Career Development Opportunities
Now that Millennials have anywhere from about five to nearly 20 years of experience under their belts, they’re seeking to move forward in their careers. Older Millennials are approaching senior management ranks and ready to join Generation X in taking on the executive and leadership positions left vacant by Baby Boomers and Traditionalists. They’re driven by a sense of shared purpose, yet easily frustrated by a lack of upward mobility.
Members of Generation Z tend to think about their careers in a non-traditional and less linear way than previous generations. Rather than specializing in one area, they have interests that span several departments and skills that can be applied in a number of areas. Use this agility to your advantage. If your organization doesn’t already have a formal career development program, now is the time to create one.

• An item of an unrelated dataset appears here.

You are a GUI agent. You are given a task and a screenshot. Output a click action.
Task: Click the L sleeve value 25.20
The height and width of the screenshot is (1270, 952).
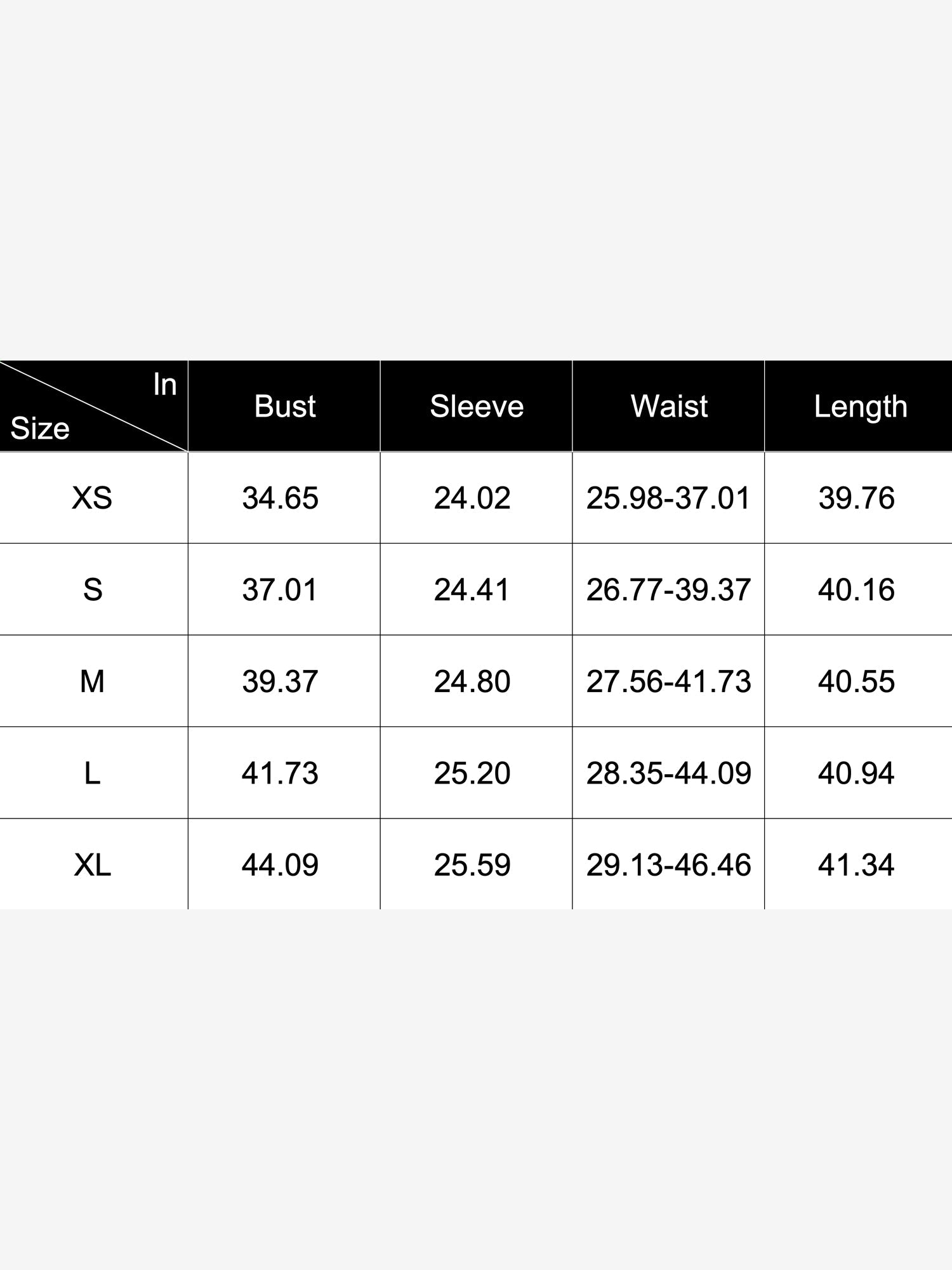472,773
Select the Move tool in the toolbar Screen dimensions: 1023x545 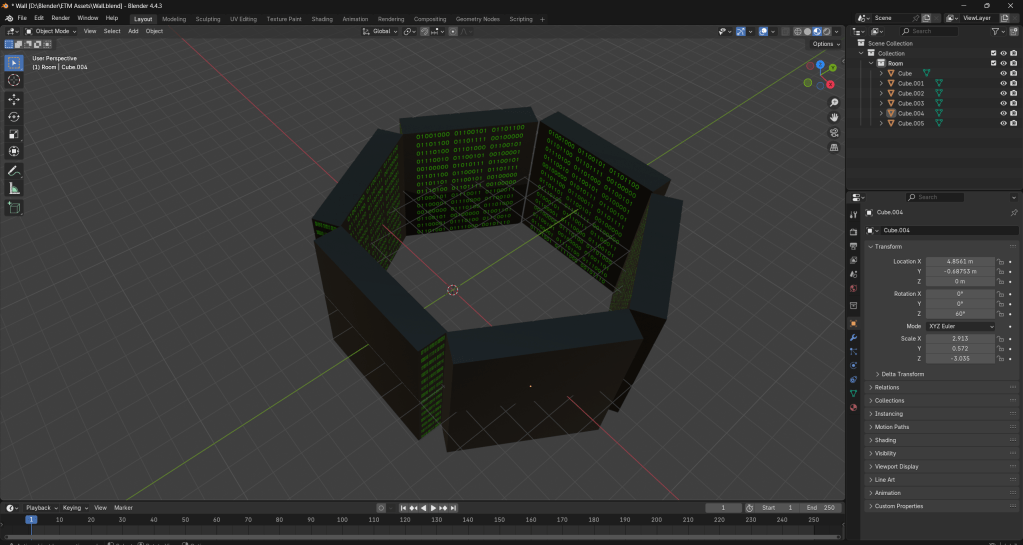(14, 99)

As a part of this program, ensure you’re providing visibility into all opportunities within your organization, and communicating the skills, attributes and potential steps that will help someone get there. Encourage traditional mentorships, as well as peer-mentoring relationships, to help prime young professionals for eventual leadership opportunities or to assist them in developing specific skills. Both Gen Zers and Millennials seek stability and desire to grow with a company; however, if they don’t see a clear future, they won’t hesitate to keep looking.
As a whole, younger generations expect more from their employers than those before them. Diversity, equity and inclusion is a primary focus throughout the entire industry, and a critical element for Generation Z. As the most diverse of the generations, failing to represent minority groups in all levels of your organization is even more apparent to Gen Zers. Explore how your organization is prioritizing DEI, starting with the executive team. How can you ensure minority voices are represented? How can you build a diverse and equitable talent pipeline?
Financial and mental health are also areas where a lack of employer participation will be evident. Student loan assistance is becoming standard across all industries. Get out ahead of the competition by incorporating this offering within your current benefits program. Wellness programs should also be prioritized. In a 2019 study by Mind Share Partners titled “Mental Health at Work Report,” half of Millennial respondents and 75% of Generation Z respondents shared they had left roles for mental health reasons. Younger generations are more open about depression and anxiety. Help normalize these feelings and support individuals by providing resources and tools for assistance.
The insurance industry remains a candidate-driven market and what tomorrow’s leaders desire in a long-term employer is shifting. Take a fresh look at your retention strategy, talk with younger workers to better understand their unique needs, and help pave the way for ongoing success within your organization.